Yerli yabancı ayırt edilmeksizin herkese büyük zorluklar çıkartılıyordu. Zaten hassas olan yabancı sermaye bu yüzden gelmiyor, gelen geldiğine pişman oluyor, fırsatını bulansa ilk fırsatta kaçıyordu. Bu bugüne kadar yapılmamıştı ama AKP iktidarı yapar diye umuyordum.
Çünkü
Erdoğan ‘‘piyasa’’ dilini anlar gibi duruyordu ve elinde bunu yapacak iktidar gücü vardı.
Allah var, adamlar gelir gelmez zor bir gündemle karşılaştılar ama zor bir dönemden geçiliyor diye Türkiye'nin
‘‘rutin’’ meselelerini de görmezden gelmeye hakları yok.

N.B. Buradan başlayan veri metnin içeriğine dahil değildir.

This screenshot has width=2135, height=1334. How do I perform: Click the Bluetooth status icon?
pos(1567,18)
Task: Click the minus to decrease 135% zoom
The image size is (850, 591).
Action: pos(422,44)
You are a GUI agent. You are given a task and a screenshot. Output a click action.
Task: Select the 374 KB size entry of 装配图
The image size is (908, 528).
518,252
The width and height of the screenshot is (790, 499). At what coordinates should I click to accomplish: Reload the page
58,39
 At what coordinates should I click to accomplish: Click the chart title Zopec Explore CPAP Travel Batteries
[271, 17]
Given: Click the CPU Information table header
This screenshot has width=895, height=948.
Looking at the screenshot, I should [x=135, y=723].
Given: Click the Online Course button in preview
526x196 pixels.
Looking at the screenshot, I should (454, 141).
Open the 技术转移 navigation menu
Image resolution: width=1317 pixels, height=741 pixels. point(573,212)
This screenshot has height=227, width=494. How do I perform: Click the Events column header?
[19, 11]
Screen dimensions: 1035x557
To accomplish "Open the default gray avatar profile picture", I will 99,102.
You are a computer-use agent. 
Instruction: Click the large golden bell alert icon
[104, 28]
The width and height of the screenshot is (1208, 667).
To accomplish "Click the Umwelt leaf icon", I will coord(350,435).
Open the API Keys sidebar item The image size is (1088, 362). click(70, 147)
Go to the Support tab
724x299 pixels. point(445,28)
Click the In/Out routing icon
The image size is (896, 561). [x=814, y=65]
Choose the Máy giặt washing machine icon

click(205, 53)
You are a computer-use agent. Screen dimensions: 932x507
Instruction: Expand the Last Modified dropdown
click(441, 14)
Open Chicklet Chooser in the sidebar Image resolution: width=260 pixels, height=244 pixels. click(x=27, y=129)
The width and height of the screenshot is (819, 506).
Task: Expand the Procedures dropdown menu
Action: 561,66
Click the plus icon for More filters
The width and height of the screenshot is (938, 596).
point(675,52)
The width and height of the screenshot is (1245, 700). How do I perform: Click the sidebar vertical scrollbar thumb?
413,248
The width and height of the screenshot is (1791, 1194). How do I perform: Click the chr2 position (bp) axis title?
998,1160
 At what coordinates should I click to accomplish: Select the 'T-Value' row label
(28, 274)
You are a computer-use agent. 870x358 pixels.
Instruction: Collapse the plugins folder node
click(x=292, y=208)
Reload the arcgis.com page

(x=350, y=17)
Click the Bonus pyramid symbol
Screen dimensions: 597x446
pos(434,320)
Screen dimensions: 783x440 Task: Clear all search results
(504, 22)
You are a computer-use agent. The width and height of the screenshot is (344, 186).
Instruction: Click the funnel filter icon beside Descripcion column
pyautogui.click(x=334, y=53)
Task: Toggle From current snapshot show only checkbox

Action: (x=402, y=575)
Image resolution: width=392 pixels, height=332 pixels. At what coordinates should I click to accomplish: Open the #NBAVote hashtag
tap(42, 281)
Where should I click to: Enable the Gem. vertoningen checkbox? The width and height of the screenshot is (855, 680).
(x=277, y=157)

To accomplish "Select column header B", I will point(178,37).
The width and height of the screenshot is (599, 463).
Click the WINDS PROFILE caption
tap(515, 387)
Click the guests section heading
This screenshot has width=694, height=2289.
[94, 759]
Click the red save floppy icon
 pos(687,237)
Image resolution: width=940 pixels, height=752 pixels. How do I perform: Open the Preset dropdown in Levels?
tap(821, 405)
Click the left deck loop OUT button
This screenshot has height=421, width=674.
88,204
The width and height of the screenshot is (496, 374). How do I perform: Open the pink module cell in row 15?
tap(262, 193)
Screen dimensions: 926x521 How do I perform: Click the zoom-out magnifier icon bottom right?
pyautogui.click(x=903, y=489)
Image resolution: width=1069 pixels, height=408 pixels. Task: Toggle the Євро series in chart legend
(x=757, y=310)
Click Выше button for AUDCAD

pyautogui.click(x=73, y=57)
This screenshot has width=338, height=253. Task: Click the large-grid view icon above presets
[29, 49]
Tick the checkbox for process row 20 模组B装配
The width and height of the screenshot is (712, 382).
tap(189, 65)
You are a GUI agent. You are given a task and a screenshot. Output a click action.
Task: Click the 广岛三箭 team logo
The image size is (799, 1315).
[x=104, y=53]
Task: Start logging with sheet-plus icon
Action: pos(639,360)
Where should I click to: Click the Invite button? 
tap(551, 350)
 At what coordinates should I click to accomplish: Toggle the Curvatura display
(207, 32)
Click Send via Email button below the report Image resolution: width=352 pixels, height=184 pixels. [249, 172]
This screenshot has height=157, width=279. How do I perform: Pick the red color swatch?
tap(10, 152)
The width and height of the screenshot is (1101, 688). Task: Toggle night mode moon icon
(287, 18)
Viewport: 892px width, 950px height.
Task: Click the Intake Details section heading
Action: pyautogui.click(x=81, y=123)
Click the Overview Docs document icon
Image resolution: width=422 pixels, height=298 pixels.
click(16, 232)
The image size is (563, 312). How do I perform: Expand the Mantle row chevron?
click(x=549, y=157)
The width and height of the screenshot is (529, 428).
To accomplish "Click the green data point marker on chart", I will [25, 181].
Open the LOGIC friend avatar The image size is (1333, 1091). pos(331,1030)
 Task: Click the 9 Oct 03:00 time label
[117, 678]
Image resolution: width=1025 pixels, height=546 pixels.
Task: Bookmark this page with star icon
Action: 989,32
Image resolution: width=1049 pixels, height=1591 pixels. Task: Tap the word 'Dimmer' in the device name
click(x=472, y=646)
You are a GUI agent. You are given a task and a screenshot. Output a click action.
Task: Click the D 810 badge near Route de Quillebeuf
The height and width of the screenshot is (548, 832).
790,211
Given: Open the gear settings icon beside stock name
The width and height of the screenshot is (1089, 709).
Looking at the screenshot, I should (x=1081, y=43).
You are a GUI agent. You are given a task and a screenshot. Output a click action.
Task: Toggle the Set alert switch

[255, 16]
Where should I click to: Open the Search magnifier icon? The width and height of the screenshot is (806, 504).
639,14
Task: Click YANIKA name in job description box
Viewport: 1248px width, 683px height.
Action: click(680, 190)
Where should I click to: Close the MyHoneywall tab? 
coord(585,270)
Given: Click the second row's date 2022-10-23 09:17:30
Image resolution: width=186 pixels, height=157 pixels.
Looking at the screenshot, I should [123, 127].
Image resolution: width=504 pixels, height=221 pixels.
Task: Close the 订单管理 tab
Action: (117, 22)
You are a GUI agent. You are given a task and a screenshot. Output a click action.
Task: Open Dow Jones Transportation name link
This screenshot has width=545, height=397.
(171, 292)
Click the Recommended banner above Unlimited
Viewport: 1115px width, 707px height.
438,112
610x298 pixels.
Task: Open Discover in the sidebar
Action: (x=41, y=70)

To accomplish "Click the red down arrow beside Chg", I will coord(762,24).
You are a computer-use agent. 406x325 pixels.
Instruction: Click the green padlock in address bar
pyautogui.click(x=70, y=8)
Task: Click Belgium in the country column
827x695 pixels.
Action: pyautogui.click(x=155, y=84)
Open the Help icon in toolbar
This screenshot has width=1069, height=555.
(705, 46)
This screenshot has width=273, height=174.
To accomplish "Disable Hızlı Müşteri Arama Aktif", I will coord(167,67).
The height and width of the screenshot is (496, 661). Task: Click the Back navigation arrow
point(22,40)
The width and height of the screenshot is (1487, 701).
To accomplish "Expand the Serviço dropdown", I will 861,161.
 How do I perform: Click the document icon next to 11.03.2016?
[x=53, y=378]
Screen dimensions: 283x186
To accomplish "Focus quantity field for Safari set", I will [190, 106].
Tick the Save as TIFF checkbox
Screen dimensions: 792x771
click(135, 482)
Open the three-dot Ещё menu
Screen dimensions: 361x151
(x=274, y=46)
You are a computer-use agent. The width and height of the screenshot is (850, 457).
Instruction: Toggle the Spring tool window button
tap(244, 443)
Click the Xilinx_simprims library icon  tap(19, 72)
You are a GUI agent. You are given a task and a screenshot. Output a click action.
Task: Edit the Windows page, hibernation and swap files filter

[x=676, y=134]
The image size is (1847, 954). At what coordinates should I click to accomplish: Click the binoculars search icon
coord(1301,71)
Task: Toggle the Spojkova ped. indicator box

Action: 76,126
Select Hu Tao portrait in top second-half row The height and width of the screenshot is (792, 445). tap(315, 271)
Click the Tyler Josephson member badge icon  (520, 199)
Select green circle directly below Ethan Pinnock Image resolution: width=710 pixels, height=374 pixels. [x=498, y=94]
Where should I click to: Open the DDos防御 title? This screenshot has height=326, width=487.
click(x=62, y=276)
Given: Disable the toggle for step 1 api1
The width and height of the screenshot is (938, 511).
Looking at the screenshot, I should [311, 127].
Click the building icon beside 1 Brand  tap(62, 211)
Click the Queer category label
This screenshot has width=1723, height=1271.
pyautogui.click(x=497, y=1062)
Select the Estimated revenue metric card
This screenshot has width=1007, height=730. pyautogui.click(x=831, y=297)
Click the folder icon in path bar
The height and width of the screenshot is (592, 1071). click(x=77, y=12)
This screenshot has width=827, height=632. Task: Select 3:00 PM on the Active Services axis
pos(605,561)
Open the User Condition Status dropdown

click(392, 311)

Yatırımların önünü açmanın savaşla mavaşla bir ilgisi yok.
Tam aksine savaş sonrası oluşacak ortam Türkiye açısından çok olumlu.
Yanı başımızda çivi bile üretemeyen ama yeniden imar edilecek bir Irak ve bunun yarattığı birkaç yüz milyar dolarlık bir pazar var.
Bu pazarın kısa vadede asıl pay sahibi olamasak bile coğrafi yakınlık nedeniyle
‘‘taşeronu’’ ve
‘‘tedarikçisi’’ olmamız kaçınılmaz.
Bu bile Türkiye'yi yatırım için cazip hale getirecek bir unsur.
Ama yatırımcının önü açılmazsa bu şans da uçup gidecek.
Yabancı bir yatırımcı Irak pazarına yakın olmak için Türkiye'ye yatırım yapmaya karar verse, o yatırımın izni çıkıp, yatırım gerçekleşme aşamasına gelinceye kadar Irak'ın imarı biter, şansı var ise yapılanlar eskiyeceği için ikinci kez imarına yetişir. Kim bilir belki ona bile yetişemez.
Abartı gibi duruyor ama değil.
Durum tam bu.
Bu nedenle
Tayyip Erdoğan özellikle yabancı sermayenin önünü açacak
‘‘işlem masasını’’ bir an önce hayata geçirmek zorunda.
Cumhurbaşkanı devleti mi temsil eder, kendini mi?
TEZKERE krizlerinin başgösterdiği ilk günden beri Cumhurbaşkanı
Ahmet Necdet Sezer'i izliyorum.
Tutarlı bir biçimde Türkiye'nin ABD'nin taleplerine
‘‘Evet’’ dememesini istiyor.
Son derece net bir şekilde Amerikan karşıtı bir tavır izliyor.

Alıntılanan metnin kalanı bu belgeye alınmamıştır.